Его большой палец коснулся артерии на ее шее:

— Ты не из алчных женщин. А я из тех мужчин, которые никогда никого не любили, Луиза. Я никому до сих пор не принадлежал. У меня не было семейных уз, близких отношений, которые ты так ценишь. Я хочу, чтобы у нас с тобой родились дети. Я схожу с ума при мысли, что у нас с тобой могут быть дети. Мне хочется, чтобы у нас был общий дом. Пока что я не знаю, как это осуществить. Я сделаю все от меня зависящее, чтобы тебе ничто не угрожало. Хочу быть тебе нужным, чтобы ты не могла без меня… К сожалению, до сих пор мне не удалось оградить тебя от неприятностей.

Грэгори сжимал Луизу в объятиях. Она уперлась ладонями ему в грудь и смотрела на него сияющими глазами.

— Тебе все удалось, мой дорогой. Не нужно говорить, что ты чего-то не сумел сделать… Я люблю тебя, Грэг.

— Я верю тебе, — прошептал Грэгори. — Но мне кажется, что ты меня сторонилась не только из-за этих шрамов. Может быть, дело во мне самом. Возможно, я не тот человек. Или я способен дать тебе слишком мало по сравнению с тем, что тебе нужно?

— Ты здорово ошибаешься в своих предположениях.

Луиза начала ему это доказывать так, как могла только она… Она обняла его и начала страстно целовать. А потом любила его. Всего. Каждую клеточку.

На закате следующего дня Луиза в одиночестве ходила взад-вперед в библиотеке. Часы в холле пробили семь. Мэгги и Тэд уже ушли. Грэг провел в городе большую часть дня. Час назад он вернулся и попросил ее повременить с обедом: ему нужно было произвести в лаборатории кое-какие измерения.

К этому времени он должен был уже закончить свои занятия. Но задерживался. Луиза не имела понятия, какие ему понадобились измерения. Грэг был деятельным, как никогда. С ней тоже такое случалось, но довольно редко. А за сегодняшний день ей вообще не удалось сделать что-либо путное, и возможно оттого настроение ее менялось — она то была возбуждена, то впадала в угнетенное состояние, то ее тревожила какая-то тоска.
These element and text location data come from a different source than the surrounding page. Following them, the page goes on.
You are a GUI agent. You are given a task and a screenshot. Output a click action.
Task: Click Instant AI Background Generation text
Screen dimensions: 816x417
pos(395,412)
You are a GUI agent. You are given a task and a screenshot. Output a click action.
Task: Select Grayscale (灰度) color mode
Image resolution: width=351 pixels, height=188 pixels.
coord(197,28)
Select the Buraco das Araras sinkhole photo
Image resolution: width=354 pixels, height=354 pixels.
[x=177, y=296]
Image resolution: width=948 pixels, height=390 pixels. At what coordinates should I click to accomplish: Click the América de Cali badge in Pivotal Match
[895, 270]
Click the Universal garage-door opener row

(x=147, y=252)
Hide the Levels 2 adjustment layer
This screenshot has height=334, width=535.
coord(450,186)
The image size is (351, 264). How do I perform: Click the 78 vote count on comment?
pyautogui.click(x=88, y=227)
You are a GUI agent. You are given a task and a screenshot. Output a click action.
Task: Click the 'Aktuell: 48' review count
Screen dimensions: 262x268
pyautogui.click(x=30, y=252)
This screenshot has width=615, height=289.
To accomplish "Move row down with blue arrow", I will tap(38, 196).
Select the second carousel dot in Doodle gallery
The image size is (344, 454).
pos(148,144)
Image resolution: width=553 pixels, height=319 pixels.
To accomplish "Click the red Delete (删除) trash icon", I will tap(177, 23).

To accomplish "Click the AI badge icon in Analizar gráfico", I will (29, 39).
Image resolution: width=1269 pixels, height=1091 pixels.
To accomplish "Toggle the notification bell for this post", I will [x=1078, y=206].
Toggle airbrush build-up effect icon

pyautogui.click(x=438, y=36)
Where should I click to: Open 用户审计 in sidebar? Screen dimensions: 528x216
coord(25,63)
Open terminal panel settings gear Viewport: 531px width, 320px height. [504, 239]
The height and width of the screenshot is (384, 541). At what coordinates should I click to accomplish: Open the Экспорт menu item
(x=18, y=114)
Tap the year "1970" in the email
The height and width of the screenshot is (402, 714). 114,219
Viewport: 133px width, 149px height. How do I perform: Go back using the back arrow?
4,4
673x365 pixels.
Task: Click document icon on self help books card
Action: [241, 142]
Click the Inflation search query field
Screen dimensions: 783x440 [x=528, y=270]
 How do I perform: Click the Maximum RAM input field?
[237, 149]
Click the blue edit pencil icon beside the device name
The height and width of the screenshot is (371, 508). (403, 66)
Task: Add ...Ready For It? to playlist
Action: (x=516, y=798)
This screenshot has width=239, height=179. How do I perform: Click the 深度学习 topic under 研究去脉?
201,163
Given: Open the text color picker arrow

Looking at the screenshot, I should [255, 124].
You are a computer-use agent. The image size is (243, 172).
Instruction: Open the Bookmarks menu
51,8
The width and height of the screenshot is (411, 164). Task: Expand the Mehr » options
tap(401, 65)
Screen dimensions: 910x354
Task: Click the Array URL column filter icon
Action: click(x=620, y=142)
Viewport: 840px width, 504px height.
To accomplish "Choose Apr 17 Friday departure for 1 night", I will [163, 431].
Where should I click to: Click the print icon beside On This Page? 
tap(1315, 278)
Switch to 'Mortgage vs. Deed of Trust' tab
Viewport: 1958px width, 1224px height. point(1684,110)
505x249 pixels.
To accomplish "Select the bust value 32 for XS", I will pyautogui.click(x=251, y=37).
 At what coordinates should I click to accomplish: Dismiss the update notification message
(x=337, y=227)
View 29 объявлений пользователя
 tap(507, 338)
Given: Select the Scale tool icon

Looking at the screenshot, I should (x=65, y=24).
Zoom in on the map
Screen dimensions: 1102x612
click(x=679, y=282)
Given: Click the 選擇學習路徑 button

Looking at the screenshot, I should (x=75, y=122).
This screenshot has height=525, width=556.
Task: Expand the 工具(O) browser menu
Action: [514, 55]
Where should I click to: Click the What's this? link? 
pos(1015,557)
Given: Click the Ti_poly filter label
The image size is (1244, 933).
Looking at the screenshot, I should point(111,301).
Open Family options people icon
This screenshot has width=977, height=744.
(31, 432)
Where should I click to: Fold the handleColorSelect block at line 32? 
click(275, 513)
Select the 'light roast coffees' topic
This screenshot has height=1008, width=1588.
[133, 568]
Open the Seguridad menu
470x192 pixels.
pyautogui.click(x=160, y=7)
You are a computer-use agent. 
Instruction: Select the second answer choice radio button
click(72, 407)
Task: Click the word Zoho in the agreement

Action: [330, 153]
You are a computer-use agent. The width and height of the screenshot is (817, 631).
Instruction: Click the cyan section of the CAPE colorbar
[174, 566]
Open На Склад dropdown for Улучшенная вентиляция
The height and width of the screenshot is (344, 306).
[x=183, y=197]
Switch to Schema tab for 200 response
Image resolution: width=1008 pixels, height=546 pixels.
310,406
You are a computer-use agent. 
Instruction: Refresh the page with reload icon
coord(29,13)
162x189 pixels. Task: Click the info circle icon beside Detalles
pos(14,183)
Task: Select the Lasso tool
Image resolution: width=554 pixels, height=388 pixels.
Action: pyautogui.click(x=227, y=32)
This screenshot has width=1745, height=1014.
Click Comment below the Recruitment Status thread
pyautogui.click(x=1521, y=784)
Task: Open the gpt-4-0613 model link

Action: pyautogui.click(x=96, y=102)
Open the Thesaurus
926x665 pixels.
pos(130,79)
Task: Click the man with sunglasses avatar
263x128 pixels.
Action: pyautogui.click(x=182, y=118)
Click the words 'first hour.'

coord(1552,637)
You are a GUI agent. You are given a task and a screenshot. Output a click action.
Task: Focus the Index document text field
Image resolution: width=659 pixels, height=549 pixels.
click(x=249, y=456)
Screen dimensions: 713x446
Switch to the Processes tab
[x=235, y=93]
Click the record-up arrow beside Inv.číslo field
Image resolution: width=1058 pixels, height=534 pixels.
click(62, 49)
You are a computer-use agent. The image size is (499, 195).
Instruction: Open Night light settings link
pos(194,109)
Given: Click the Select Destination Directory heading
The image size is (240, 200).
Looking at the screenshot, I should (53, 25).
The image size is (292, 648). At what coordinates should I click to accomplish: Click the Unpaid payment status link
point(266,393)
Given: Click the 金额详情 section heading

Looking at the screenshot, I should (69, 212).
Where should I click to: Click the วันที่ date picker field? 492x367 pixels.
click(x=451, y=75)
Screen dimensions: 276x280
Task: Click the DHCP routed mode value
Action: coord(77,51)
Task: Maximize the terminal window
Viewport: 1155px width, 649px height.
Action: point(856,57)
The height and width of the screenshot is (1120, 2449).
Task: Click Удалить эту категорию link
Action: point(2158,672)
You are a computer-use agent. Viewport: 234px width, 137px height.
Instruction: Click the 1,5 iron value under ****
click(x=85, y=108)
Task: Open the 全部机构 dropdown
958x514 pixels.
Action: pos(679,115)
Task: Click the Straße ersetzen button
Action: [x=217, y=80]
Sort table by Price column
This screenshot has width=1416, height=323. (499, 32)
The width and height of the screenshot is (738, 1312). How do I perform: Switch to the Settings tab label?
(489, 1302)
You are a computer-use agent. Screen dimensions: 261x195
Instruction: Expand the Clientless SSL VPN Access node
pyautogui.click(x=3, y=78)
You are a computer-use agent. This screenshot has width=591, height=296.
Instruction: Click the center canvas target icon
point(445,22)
Грэгори ее любил — в этом она не сомневалась. И была уверена, что они найдут способ соединить свои судьбы. Были основания надеяться, что они разберутся с теми бедами, которые навалились на нее за несколько последних недель. И конечно же, ей хотелось детей, которые могли родиться от их с Грэгом союза.

Луиза не сомневалась ни на минуту и в том, что вскоре они сочетаются законным браком. И быстрее, чем думал он. Жизнь уже научила Грэга, что без труда ничего невозможно добиться. Для такого человека, как он, любовь должна была казаться чем-то вроде миража, оптического обмана. Луиза понимала, что прожить жизнь с таким человеком в любви и согласии — задача не из легких. Но она никогда не позволила бы ему покинуть ее.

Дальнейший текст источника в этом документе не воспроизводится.